O saldo de vítimas fatais nos protestos generalizados contra o governo iraniano subiu para 192 neste domingo (11), segundo balanço divulgado pela ONG Iran Human Rights (IHR), com base em verificações apesar do bloqueio total de internet no país. A contagem, que representa um salto drástico em relação aos 51 reportados inicialmente, reflete a intensificação da repressão policial e militar nas ruas de Teerã e outras cidades, onde manifestantes desafiam o regime do aiatolá Ali Khamenei há quase duas semanas.
Balanço de vítimas e prisões
A IHR, sediada na Noruega, confirmou pelo menos 192 mortes de manifestantes desde o início das manifestações no fim de dezembro, alertando que o número real pode ser bem maior devido à interrupção de comunicações que dificulta a verificação de relatos de hospitais e testemunhas. A Human Rights Activists News Agency (HRANA), com sede nos EUA, registrou 116 mortes confirmadas até sábado, incluindo 38 membros das forças de segurança, enquanto relatos isolados de médicos em Teerã apontam para centenas de corpos em seis hospitais da capital sozinhos.
Mais de 2 mil pessoas foram presas, segundo a HRANA, com o auge dos confrontos ocorrendo em 8 de janeiro, quando pelo menos 96 manifestações eclodiram em 27 das 31 províncias iranianas. Hospitais enfrentam sobrecarga, com estoques de sangue em baixa e denúncias de que forças de segurança removem corpos para ocultar o tamanho da tragédia.
Protestos massivos estão ocorrendo neste momento na área de Tehransar, na capital, Teerã. Assista:
Motivos dos protestos e repressão
Os protestos, inicialmente motivados por insatisfação com a crise econômica agravada por sanções da ONU restabelecidas em setembro, evoluíram para um movimento amplo contra o regime teocrático instalado desde a Revolução de 1979, com gritos por renúncia de Khamenei e críticas ao presidente Masoud Pezeshkian. É a maior onda de contestação desde 2022, após a morte de Mahsa Amini, em um contexto de fragilidade pós-guerra com Israel e perdas de aliados regionais.
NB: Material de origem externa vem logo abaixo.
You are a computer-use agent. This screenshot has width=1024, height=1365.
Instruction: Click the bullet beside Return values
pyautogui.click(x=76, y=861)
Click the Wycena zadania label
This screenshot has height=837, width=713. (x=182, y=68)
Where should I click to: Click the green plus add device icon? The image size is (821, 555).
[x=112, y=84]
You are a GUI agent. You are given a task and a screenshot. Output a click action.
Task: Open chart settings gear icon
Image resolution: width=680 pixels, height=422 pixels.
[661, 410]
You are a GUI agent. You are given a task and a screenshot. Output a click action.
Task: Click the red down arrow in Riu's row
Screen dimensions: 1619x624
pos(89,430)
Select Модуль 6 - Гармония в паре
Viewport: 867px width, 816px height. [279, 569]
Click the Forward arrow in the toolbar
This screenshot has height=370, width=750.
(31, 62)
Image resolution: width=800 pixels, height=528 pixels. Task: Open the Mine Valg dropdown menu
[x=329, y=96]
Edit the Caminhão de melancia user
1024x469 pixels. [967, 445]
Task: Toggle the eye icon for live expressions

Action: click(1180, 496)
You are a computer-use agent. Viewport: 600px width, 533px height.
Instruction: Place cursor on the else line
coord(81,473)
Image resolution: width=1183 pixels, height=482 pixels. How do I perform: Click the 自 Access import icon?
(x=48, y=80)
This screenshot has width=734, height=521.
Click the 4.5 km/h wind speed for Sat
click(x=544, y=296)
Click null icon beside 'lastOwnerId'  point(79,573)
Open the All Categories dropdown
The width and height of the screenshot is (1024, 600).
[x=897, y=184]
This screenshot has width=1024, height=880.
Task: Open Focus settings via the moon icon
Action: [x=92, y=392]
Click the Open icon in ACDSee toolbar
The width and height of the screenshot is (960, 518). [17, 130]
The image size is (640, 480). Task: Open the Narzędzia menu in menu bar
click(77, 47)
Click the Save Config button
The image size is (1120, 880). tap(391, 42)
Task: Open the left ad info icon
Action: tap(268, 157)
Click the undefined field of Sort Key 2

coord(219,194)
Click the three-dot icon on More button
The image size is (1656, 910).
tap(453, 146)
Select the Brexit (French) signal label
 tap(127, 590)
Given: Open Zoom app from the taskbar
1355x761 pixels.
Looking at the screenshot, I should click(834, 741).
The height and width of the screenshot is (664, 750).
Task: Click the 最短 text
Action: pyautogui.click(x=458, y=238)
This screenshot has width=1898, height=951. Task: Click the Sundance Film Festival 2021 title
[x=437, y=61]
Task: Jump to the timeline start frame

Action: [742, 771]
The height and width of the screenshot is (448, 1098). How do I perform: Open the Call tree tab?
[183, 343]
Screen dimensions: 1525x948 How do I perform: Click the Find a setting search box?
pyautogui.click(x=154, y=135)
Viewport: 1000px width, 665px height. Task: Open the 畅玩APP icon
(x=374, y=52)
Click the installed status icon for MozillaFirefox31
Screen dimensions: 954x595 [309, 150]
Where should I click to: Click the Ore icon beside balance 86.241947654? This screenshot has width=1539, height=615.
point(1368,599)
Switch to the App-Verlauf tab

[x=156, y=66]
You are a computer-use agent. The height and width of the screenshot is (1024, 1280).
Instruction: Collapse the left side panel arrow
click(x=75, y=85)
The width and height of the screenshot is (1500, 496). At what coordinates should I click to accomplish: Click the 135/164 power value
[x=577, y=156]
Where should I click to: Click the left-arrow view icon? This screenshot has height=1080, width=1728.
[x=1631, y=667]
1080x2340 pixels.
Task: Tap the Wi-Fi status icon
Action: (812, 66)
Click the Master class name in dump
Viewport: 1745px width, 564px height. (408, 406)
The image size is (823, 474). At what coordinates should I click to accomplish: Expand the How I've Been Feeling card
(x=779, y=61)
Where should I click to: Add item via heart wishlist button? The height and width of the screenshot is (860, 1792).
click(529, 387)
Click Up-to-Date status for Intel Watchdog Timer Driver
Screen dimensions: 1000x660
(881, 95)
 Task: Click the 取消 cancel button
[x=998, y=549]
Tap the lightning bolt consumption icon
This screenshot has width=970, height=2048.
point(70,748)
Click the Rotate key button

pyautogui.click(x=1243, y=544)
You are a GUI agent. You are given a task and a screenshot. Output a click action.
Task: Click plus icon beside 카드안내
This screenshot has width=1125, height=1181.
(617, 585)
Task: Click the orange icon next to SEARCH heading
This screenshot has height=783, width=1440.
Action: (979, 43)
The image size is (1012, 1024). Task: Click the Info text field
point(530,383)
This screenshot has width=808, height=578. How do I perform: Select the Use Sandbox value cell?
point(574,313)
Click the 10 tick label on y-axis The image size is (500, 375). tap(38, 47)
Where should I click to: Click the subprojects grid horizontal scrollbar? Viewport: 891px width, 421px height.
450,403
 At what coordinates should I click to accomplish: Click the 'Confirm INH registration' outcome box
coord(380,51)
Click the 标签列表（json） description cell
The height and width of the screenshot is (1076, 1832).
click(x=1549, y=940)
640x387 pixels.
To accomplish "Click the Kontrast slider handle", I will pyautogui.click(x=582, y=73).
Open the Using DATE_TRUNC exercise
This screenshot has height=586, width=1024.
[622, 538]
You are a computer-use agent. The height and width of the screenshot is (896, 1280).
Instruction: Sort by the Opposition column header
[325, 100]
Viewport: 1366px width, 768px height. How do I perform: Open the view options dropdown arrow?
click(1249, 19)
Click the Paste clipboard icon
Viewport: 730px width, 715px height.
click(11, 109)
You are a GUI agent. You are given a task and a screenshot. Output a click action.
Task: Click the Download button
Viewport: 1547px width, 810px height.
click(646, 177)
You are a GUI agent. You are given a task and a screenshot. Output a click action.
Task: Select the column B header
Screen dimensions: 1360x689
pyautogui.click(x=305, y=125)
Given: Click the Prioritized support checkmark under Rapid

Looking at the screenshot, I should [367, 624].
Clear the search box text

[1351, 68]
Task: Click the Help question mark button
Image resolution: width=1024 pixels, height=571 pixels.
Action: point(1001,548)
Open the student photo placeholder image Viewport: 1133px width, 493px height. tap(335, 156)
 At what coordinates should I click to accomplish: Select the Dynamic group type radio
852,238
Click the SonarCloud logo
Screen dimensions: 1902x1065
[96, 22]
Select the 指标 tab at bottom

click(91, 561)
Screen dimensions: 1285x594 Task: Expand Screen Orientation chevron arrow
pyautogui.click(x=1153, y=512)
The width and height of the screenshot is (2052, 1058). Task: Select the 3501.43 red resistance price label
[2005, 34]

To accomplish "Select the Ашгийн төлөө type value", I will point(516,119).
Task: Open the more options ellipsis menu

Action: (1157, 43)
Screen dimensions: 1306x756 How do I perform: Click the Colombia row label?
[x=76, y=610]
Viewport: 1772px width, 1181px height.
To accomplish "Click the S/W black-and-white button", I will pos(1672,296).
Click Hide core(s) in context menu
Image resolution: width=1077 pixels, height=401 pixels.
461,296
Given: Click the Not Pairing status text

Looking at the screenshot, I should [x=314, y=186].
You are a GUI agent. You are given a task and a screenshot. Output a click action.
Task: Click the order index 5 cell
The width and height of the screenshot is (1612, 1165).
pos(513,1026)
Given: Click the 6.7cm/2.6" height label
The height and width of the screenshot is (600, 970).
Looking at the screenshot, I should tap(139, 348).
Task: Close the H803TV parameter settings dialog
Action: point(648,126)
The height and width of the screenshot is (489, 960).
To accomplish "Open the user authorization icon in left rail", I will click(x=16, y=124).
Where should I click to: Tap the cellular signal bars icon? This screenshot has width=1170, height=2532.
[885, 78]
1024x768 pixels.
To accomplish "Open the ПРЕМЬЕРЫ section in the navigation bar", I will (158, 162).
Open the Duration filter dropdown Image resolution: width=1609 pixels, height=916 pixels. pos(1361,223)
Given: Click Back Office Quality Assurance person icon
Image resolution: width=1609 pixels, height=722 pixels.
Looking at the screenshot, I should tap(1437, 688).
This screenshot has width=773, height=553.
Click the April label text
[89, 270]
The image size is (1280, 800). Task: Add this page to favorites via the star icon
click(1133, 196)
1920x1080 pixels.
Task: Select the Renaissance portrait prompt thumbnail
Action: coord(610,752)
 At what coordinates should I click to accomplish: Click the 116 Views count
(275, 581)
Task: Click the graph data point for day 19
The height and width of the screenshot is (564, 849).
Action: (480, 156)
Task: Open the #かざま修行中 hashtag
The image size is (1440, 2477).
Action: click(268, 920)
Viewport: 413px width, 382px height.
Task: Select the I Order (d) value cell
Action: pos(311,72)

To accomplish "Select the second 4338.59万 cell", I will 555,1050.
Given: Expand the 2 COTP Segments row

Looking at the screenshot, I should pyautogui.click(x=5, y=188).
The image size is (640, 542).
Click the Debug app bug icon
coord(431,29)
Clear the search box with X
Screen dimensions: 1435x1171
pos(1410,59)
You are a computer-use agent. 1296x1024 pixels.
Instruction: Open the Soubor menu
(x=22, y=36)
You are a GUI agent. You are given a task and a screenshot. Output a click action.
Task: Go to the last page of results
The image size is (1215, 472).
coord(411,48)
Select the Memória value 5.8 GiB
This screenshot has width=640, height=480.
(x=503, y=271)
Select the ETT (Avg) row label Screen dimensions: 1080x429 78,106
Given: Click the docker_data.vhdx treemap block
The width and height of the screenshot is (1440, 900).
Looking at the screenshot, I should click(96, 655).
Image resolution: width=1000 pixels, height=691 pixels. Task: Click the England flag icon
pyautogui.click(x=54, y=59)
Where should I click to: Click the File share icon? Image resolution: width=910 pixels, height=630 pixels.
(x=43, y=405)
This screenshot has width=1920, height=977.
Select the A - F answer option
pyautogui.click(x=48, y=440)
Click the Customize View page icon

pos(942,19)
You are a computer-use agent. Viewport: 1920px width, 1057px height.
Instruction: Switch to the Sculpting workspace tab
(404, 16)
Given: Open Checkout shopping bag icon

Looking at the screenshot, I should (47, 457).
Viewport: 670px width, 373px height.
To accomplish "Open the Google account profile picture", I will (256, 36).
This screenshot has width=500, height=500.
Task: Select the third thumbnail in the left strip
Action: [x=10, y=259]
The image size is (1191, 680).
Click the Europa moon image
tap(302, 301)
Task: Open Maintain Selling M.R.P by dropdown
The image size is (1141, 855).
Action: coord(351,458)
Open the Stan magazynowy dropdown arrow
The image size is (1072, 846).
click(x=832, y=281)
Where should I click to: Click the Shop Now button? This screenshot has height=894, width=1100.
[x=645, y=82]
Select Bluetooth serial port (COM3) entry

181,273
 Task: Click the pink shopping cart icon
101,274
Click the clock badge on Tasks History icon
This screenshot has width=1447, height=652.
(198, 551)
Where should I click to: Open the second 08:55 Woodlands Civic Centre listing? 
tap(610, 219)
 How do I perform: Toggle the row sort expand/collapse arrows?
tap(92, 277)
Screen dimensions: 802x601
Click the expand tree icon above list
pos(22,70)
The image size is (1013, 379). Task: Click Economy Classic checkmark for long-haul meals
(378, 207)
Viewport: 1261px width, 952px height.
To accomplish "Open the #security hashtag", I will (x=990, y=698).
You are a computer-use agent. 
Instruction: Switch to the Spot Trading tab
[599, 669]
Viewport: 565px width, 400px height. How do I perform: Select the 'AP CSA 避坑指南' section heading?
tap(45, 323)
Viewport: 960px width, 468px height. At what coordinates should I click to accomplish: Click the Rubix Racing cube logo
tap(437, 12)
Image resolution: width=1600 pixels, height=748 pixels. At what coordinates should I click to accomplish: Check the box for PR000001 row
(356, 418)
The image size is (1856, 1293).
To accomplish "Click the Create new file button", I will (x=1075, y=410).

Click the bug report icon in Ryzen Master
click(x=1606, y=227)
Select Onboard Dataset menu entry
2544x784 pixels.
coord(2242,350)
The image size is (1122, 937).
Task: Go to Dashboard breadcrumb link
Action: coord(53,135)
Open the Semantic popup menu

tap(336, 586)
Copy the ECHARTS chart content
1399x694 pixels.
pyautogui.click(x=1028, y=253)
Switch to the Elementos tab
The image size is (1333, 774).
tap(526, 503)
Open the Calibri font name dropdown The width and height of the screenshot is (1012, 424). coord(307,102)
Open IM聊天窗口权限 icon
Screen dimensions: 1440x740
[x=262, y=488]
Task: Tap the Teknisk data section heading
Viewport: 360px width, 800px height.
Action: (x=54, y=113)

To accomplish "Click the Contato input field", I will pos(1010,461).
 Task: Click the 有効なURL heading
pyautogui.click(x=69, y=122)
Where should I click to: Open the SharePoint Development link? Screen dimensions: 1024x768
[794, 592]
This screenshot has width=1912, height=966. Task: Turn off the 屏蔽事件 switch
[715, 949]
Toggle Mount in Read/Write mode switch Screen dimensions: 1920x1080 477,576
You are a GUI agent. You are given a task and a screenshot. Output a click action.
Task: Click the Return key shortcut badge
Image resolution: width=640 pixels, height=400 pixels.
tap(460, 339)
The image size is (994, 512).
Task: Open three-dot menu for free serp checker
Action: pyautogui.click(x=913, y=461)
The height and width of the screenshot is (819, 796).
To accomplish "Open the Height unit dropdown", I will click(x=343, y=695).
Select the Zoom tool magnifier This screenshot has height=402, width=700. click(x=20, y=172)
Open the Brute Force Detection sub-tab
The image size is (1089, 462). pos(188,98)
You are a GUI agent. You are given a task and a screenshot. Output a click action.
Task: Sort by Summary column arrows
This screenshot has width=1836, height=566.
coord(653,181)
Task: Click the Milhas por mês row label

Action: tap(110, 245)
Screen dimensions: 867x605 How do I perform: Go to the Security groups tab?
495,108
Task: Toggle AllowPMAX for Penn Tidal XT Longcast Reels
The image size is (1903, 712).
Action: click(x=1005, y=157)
Cerca de 1,85 milhão de iranianos estão nas ruas lutando esta noite.
Nesta fase, a revolução espalhou-se para:
- 512 locais
- 180 cidades
- 31 províncias (Todas as províncias)
Assista vídeo:
O chefe da polícia iraniana, Ahmad-Reza Radan, admitiu que o “nível de confronto contra os manifestantes se intensificou”, com uso de munição letal, tiros no rosto e táticas deliberadas para cegar opositores, conforme relatos do Center for Human Rights in Iran (CHRI). Khamenei chamou os manifestantes de “vândalos” e “sabotadores”, enquanto Ali Larijani, conselheiro do líder supremo, descreveu o país em “plena guerra” orquestrada do exterior.
Posição do governo iraniano
Pezeshkian apelou para que a população evite “terroristas e badernistas”, acusando EUA e Israel de “semear caos”, e se disse disposto a dialogar sobre questões econômicas, mas a Guarda Revolucionária enfatizou que a “segurança nacional é inegociável”. O presidente do Parlamento, Mohammad Bagher Qalibaf, ameaçou retaliar contra Israel e bases americanas no Oriente Médio caso haja intervenção militar dos EUA.
A TV estatal exibiu funerais de forças de segurança mortas, condenando “tumultos e vandalismo”, enquanto o procurador de Teerã alertou para penas de morte a manifestantes e um oficial da Guarda Revolucionária advertiu pais a manterem filhos longe das ruas.
Reações internacionais e Trump
Donald Trump, presidente dos EUA, renovou ameaças de intervenção, afirmando que o Irã “busca liberdade” e que Washington está “pronto para ajudar”, com relatos do New York Times e Axios indicando que ele avalia opções militares para apoiar os manifestantes. O Departamento de Estado americano qualificou as acusações iranianas de “delírios” e distração de problemas internos.
ONGs como CHRI denunciam um “massacre em curso” e cobram ação global urgente, com vídeos esparsos mostrando carros incendiados, bandeiras rasgadas e confrontos violentos apesar do apagão digital iniciado em 8 de janeiro. Israel elevou o alerta de segurança ante ameaças iranianas.